Week Ahead: A Fed Meeting and Lots of Housing Data

Federal Reserve policy makers will garner a lot attention next week as they gather for a two-day meeting scheduled for Tuesday and Wednesday.

The question, of course, is what -- if anything -- the Fed can do to ward off another recession.

Last month the Federal Open Market Committee, which sets interest rates and formulates much of U.S. fiscal policy, announced a key interest rate would remain at a historically low level at least until mid-2013.

The move was extraordinary in that the Fed has historically shied away from revealing its long-term strategies, a policy that ostensibly gives it flexibility to modify its decisions if necessary.

But with interest rates locked in for another two years, and Congress averse to generating more debt by allowing the Fed to pump more cash into financial markets, its uncertain what the Fed can do except clarify its precise take on economic conditions in the U.S.

Investors will be parsing the central bank's words carefully.

Elsewhere, the economics calendar includes plenty of housing data, but not much else.

From next weeks releases investors will learn whether the housing sector got a much needed boost over the summer. On Monday the National Association of Home Builders housing market index, which gauges builder sentiment, is due and its expected to hold steady at its current low level of 15. According to Dow Jones Newswires, the index was regularly topping 70 at the peak of the housing boom five years ago. Not anymore.

Housing starts and permits are due on Tuesday and both numbers are expected to have declined in August. Existing homes sales for August are due Wednesday and demand is not expected to have increased much, if at all, in August.
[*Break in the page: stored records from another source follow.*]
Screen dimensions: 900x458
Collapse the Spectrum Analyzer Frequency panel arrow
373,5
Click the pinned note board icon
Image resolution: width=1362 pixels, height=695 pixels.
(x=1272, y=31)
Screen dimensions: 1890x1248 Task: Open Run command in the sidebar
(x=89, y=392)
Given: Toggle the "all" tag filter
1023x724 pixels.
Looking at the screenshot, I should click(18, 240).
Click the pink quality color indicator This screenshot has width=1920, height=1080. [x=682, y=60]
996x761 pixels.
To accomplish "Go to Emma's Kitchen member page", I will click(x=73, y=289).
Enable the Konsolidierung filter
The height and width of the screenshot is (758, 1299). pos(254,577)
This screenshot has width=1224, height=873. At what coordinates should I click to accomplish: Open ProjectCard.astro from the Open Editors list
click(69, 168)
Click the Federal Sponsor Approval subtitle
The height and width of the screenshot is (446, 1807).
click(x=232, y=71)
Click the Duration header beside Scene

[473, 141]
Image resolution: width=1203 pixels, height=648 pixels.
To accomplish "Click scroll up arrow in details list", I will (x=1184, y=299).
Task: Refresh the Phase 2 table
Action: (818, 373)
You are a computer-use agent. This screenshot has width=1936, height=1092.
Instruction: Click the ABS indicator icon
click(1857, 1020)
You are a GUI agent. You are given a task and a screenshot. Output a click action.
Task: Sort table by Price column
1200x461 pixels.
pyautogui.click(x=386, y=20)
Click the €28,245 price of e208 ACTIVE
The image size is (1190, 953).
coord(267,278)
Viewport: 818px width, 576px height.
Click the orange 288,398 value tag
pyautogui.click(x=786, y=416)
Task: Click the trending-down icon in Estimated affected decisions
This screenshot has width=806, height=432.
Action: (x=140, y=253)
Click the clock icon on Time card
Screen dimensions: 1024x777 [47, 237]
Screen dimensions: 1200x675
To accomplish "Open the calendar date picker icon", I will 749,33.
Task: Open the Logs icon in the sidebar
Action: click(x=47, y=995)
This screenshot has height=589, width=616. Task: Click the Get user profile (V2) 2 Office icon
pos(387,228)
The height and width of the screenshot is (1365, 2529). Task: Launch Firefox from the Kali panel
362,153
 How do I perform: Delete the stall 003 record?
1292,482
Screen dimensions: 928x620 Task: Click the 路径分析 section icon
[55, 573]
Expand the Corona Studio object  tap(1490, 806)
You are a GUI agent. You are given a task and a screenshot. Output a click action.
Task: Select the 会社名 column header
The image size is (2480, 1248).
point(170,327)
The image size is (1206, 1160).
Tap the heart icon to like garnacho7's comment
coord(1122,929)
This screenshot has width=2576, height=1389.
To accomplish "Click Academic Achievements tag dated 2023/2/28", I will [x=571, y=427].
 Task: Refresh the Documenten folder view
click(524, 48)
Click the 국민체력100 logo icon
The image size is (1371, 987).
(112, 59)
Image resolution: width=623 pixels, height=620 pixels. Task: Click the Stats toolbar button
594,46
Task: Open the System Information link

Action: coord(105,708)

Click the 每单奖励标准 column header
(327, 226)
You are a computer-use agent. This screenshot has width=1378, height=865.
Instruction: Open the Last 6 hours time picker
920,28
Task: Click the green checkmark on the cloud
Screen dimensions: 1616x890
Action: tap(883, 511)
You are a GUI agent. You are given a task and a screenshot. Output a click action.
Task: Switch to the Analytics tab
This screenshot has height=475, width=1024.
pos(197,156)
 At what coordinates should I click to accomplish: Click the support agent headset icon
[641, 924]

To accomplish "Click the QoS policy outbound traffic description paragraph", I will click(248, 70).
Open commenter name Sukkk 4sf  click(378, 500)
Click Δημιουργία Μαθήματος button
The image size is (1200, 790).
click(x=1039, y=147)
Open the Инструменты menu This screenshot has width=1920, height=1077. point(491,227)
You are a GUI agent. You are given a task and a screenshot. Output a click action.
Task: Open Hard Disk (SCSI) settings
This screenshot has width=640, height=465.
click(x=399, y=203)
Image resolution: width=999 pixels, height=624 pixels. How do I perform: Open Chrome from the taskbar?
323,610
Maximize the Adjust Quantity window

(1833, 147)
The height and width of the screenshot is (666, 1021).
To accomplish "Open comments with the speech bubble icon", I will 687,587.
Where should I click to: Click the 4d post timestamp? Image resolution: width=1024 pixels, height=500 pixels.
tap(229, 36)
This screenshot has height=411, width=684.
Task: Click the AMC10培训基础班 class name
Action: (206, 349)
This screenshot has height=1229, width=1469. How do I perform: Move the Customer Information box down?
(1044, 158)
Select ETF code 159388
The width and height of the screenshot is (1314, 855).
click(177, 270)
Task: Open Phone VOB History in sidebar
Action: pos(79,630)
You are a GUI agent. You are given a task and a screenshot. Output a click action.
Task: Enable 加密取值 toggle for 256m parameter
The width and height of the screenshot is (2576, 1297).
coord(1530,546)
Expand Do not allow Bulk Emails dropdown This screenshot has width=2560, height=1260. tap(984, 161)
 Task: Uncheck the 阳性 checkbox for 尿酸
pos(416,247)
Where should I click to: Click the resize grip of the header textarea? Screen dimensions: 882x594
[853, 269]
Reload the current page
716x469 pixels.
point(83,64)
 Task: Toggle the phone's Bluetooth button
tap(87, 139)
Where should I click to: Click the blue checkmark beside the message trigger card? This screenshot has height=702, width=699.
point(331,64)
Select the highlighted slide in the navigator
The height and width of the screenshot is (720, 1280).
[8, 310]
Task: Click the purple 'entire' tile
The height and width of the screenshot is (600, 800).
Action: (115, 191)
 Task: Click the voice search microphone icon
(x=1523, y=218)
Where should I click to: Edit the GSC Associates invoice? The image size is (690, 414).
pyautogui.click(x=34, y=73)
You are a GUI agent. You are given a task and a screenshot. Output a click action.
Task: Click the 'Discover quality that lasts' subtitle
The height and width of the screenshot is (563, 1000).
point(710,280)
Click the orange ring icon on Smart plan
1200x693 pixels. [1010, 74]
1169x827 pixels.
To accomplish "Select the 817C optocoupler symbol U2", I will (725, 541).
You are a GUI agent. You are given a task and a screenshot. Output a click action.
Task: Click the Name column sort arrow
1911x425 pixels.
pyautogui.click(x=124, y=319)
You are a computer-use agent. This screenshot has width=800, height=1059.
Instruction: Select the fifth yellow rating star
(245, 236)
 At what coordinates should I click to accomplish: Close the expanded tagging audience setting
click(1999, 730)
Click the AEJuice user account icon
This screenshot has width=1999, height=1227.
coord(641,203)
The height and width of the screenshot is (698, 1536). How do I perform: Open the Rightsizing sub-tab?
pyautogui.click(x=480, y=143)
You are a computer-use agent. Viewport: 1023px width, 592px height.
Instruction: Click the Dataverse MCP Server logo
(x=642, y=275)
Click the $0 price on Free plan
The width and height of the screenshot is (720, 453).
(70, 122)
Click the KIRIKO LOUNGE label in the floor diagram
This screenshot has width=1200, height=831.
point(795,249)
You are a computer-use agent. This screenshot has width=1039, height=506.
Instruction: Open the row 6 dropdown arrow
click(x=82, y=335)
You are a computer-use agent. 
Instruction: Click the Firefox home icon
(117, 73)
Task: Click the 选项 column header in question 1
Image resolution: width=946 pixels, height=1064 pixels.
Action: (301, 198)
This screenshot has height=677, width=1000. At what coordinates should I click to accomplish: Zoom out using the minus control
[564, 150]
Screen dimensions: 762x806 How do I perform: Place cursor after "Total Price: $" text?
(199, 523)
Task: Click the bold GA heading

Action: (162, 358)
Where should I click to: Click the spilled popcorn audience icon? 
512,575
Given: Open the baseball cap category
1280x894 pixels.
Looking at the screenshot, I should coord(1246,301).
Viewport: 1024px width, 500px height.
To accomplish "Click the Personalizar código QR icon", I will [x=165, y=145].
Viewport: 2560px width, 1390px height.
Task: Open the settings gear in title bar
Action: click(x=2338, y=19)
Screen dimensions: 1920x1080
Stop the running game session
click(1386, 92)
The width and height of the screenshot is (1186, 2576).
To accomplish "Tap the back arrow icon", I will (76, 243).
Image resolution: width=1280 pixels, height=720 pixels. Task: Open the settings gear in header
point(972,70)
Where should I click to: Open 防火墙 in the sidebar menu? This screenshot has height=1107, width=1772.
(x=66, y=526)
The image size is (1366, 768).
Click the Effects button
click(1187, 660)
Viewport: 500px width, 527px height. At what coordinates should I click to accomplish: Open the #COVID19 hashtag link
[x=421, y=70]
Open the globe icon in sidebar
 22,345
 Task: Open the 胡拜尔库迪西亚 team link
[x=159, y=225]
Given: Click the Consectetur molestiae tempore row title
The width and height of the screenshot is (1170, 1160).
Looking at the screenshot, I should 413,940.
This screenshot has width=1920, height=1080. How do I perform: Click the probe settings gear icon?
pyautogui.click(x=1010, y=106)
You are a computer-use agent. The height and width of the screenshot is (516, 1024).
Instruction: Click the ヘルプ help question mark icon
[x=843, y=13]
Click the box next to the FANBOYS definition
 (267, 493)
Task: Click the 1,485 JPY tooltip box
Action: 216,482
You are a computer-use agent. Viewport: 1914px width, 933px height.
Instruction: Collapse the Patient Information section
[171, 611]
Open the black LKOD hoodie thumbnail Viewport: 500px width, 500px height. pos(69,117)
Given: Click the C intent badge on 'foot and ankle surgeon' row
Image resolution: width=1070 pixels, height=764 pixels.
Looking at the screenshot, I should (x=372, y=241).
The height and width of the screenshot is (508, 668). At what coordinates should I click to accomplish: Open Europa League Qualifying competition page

The struggling housing market serves as a microcosm of the broader economic malaise that threatens to push the U.S. back into recession. No one seems to know what to do about it.

Despite record-low mortgage rates and a vast inventory of homes, the prevailing mood of economic uncertainty has left few Americans willing to make perhaps the biggest investment of their lives. So houses are sitting on the market and home values continue to fall.

With that in mind, a report on jobless claims for the week ending Sept. 17 is due on Thursday.